In February 2013, Judge William Moran rejected a proposed settlement between a conference and litigation representative (CLR) and American Coal Co.’s New Era Mine in Secretary of Labor v. The American Coal Co., 2013 WL 1385618 (Feb. 11, 2013, ALJ Moran). The settlement motion submitted by the CLR sought a 30-percent reduction for each citation involved. In Judge Moran’s opinion, such an across-the-board reduction indicated that the proposed modifications were “more in the nature of yard sale, rather than any individualized review” of each citation.
Unfortunately, the settlement motion failed to dispel the court’s initial conclusion. According to Judge Moran, the motion failed to present relevant and persuasive facts that would justify the reductions and modifications sought. For example, the motion stated that the reductions were justified because the parties had an interest in settling the matter without further litigation. As the court noted, such a justification would warrant a similar reduction in every case. Judge Moran, therefore, denied the motion to approve the settlement.
Similarly, in March of this year, Judge Margaret Miller rejected proposed settlements in several dockets concerning citations issued to Marfork Coal Co.’s Brushy Eagle Mine. Secretary of Labor v. Marfork Coal Co., 2013 WL 1856612 (March 22, 2013, ALJ Miller). In Markfork, Judge Miller denied settlement motions submitted by the CLR in five dockets. Judge Miller denied the settlement proposals due to a lack of facts to explain why the modifications were proper. Although the motions included long explanations of the proposed modifications, Judge Miller concluded that the facts were not relevant to the proposed modifications. For instance, many of the explanations in the motions contained facts related to gravity of the violations, yet it was the negligence designation that the parties were seeking to modify.
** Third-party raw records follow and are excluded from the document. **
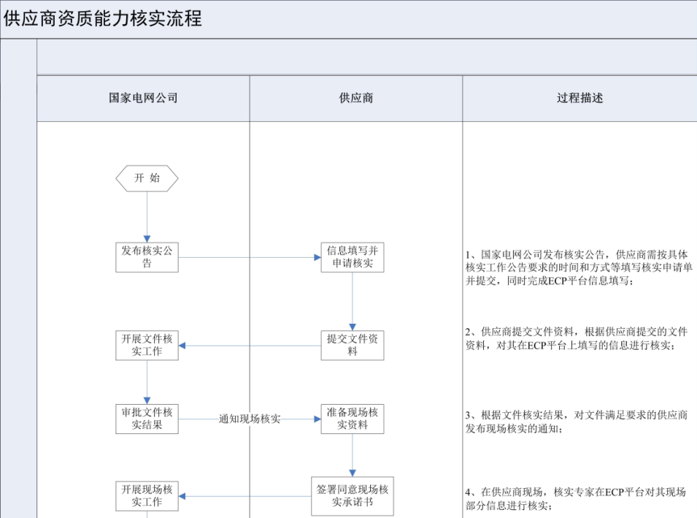Click the 过程描述 column header
Viewport: 697px width, 518px height.
tap(579, 98)
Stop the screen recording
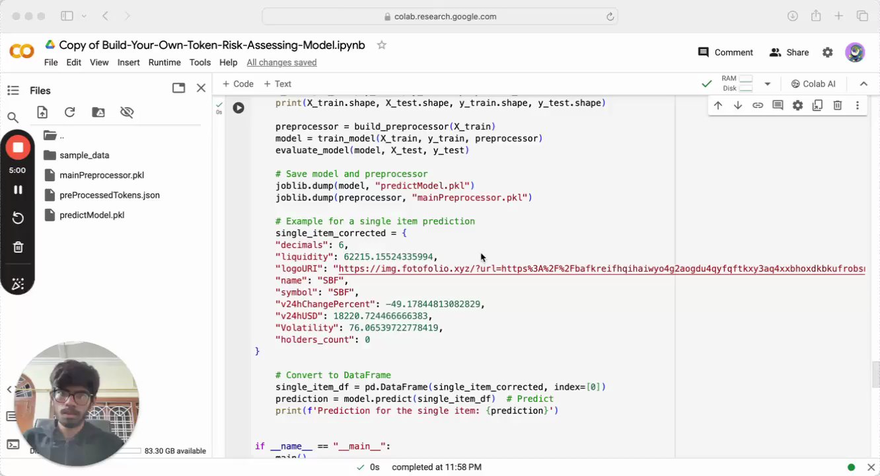This screenshot has width=880, height=476. tap(18, 147)
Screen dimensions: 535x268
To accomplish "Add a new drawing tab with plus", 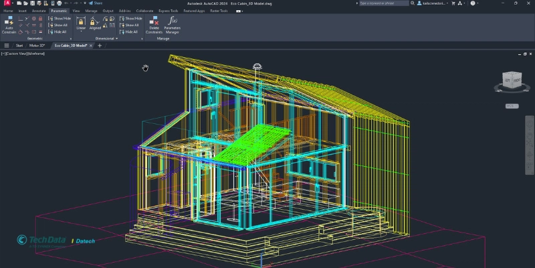I will click(100, 46).

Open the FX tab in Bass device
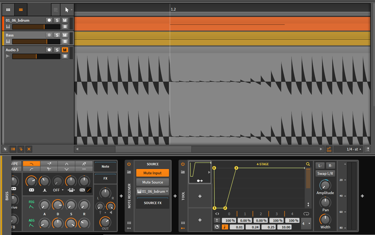[x=105, y=178]
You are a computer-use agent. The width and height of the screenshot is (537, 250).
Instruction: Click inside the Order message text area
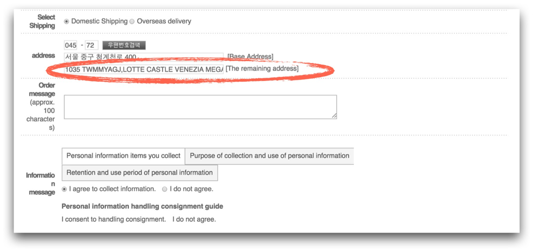click(x=200, y=107)
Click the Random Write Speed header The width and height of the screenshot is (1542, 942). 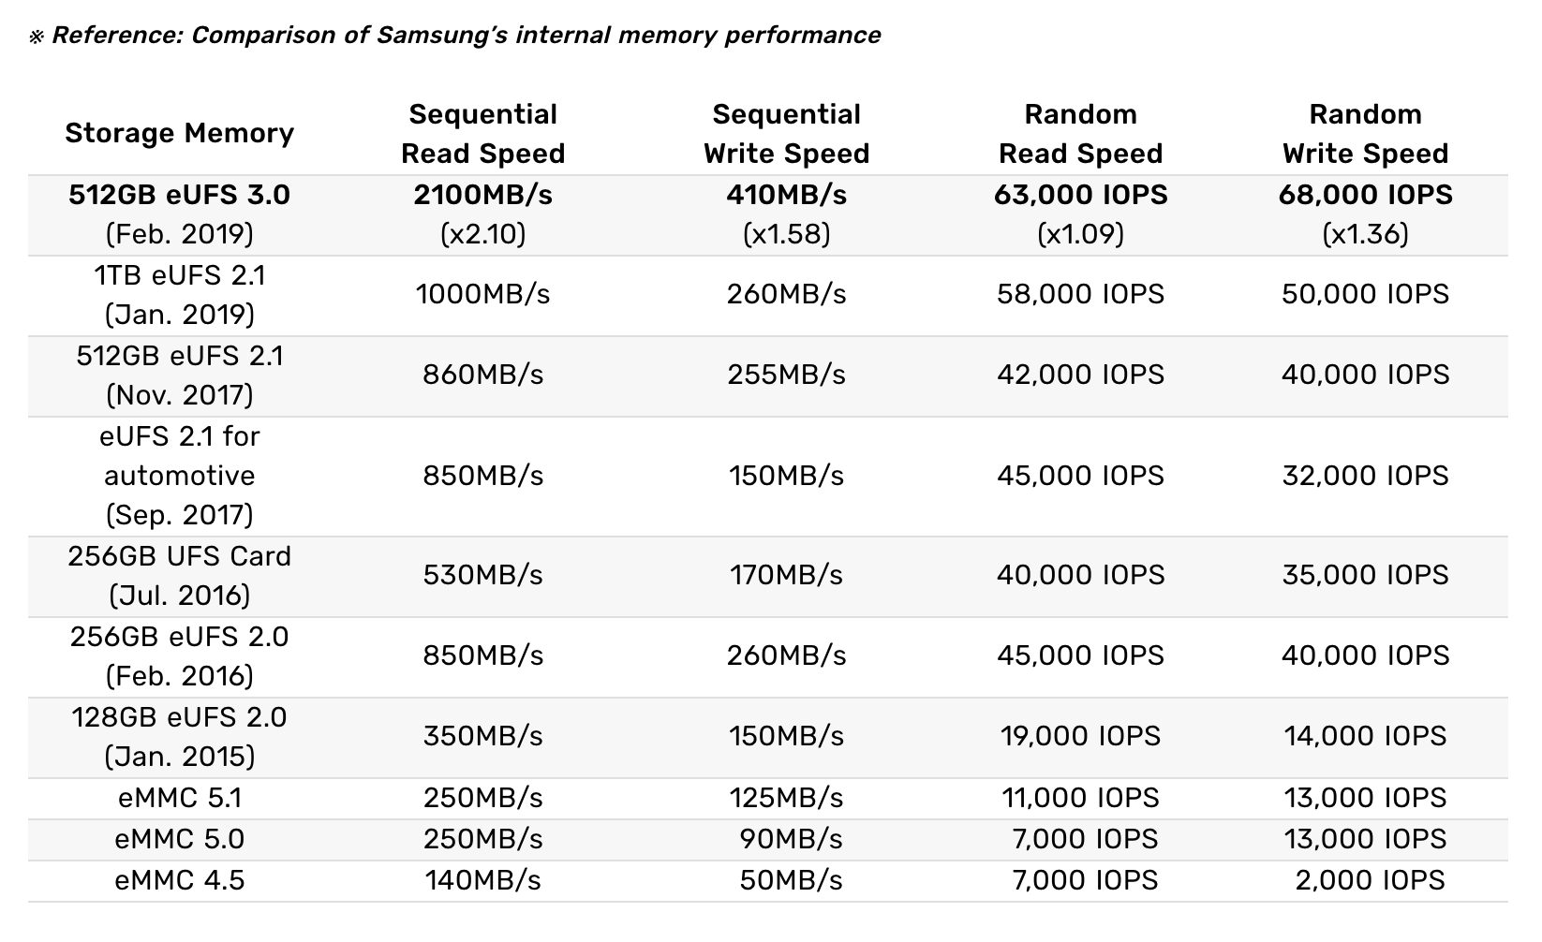tap(1365, 133)
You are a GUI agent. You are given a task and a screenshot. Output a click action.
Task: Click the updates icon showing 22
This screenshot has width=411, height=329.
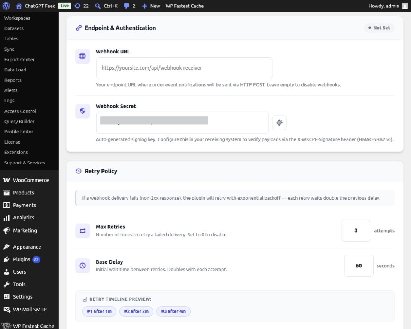click(79, 6)
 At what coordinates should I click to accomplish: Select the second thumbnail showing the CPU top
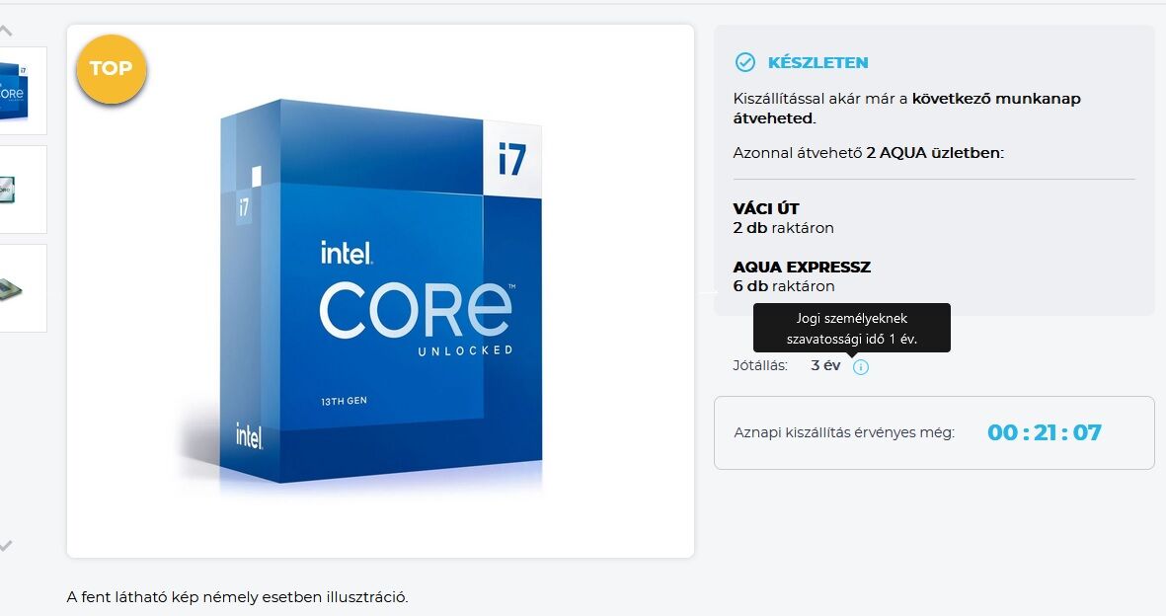[23, 190]
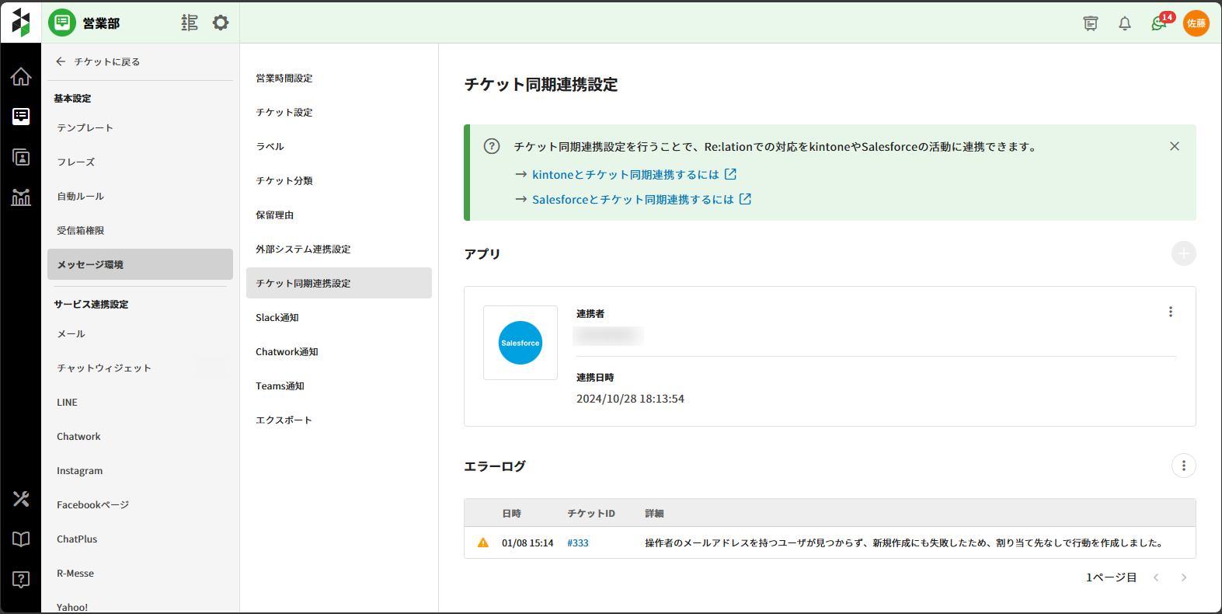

In addition to the decisions by ALJs Moran and Miller, in October of 2012, ALJs McCarthy and Rae each issued orders denying settlement agreements. These decisions were also based upon the fact that the court felt the motions submitted by the Secretary did not contain sufficient facts to justify the modifications proposed.
Operators and the Secretary should learn from these recent decisions. Given the heightened scrutiny in which some courts are engaging, the Secretary and operator’s representative should work together to ensure that sufficient factual support is included in settlement motions. Operators will need to investigate the facts fully and completely on the front end, and use such facts to their advantage in settlement negotiations. The operator’s representative should then push to include as many of these helpful facts and arguments as possible in the settlement motion. Because both the Secretary and the operator wish to see the settlement approved, the Secretary should be willing to include such facts and/or arguments. If the Secretary is unwilling to include such facts and information in the settlement motion, it may very well result in a denial of the settlement proposal and a waste of time and valuable resources.